Support Questions

Find answers, ask questions, and share your expertise

Spark 2 - attemptFailuresValidityInterval issue

avatar
New Contributor

Hi!

 

We are running a spark-submit with options:

--deploy-mode cluster

--conf "spark.yarn.maxAppAttempts=3"
--conf "spark.yarn.am.attemptFailuresValidityInterval=30s"

--conf...

 

and our application throws intentionally an exception after 70 seconds on the driver, in order to cause a manual failure.

 

We expected our application, with these parameters, to run forever, because the attemptFailuresValidityInterval should reset the maxAppAttempts counter sooner than the custom exception. But after 3 failures the application stops.

 

Our installation:

- SPARK2-2.1.0.cloudera2
- CDH 5.11

 

Any ideas are more than welcome!

1 ACCEPTED SOLUTION

avatar
Master Collaborator

Sorry, this is a bug described in SPARK-22876 which suggests that the current logic of spark.yarn.am.attemptFailuresValidityInterval is flawed.

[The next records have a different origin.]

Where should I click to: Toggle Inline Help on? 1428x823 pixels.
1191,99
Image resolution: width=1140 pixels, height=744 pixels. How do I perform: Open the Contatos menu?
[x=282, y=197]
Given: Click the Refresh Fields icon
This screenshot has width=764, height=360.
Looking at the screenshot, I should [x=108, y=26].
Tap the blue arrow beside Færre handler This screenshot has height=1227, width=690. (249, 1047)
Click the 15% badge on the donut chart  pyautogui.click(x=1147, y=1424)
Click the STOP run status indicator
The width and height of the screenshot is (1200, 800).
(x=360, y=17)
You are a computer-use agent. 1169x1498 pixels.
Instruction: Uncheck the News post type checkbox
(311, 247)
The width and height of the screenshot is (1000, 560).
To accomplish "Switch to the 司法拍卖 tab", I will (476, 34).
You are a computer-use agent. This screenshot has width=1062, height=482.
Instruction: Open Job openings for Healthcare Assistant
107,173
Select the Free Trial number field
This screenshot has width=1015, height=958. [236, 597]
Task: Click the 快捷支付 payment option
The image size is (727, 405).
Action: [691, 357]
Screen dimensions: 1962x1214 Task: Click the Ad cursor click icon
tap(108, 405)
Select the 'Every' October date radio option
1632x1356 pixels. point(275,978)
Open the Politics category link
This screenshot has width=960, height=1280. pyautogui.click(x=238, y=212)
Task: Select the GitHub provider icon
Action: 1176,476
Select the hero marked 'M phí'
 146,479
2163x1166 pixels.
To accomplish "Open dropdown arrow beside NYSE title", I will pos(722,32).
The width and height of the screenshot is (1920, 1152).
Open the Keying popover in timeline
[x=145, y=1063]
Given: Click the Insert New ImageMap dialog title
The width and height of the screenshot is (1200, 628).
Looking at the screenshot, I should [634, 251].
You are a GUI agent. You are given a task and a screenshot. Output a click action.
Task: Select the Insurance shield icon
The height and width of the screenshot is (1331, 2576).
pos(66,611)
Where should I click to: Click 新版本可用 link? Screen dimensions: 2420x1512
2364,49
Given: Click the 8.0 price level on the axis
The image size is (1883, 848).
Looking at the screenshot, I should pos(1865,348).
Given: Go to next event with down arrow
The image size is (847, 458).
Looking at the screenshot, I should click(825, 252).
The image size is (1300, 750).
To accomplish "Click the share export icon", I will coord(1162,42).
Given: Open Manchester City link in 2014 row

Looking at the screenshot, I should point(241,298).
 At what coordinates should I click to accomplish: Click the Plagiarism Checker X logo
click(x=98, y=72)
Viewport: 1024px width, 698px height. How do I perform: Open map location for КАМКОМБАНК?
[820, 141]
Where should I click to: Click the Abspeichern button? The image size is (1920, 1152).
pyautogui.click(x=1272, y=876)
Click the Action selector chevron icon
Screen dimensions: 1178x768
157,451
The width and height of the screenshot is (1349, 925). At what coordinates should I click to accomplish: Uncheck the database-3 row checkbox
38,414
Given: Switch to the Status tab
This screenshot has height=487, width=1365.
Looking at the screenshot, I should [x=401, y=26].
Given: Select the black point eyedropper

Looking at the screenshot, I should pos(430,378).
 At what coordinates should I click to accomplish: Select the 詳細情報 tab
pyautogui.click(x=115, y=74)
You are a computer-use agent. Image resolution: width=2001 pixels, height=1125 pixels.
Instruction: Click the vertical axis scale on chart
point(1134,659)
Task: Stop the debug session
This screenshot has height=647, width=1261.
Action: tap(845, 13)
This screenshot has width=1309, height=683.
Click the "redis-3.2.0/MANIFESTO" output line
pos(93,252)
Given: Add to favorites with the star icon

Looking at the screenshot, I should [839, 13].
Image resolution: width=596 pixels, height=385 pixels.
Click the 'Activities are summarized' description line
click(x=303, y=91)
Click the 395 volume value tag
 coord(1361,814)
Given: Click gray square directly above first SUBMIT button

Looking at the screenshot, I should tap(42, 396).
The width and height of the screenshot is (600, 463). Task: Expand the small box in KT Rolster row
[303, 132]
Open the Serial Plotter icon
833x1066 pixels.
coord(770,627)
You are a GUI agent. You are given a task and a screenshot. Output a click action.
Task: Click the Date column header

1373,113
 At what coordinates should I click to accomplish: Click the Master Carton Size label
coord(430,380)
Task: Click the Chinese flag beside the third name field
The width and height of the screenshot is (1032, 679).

While the jira is still being worked on, looking at the comments, I don't foresee a fix anytime soon. 

View solution in original post

1 REPLY 1

avatar
Master Collaborator

Sorry, this is a bug described in SPARK-22876 which suggests that the current logic of spark.yarn.am.attemptFailuresValidityInterval is flawed.

While the jira is still being worked on, looking at the comments, I don't foresee a fix anytime soon.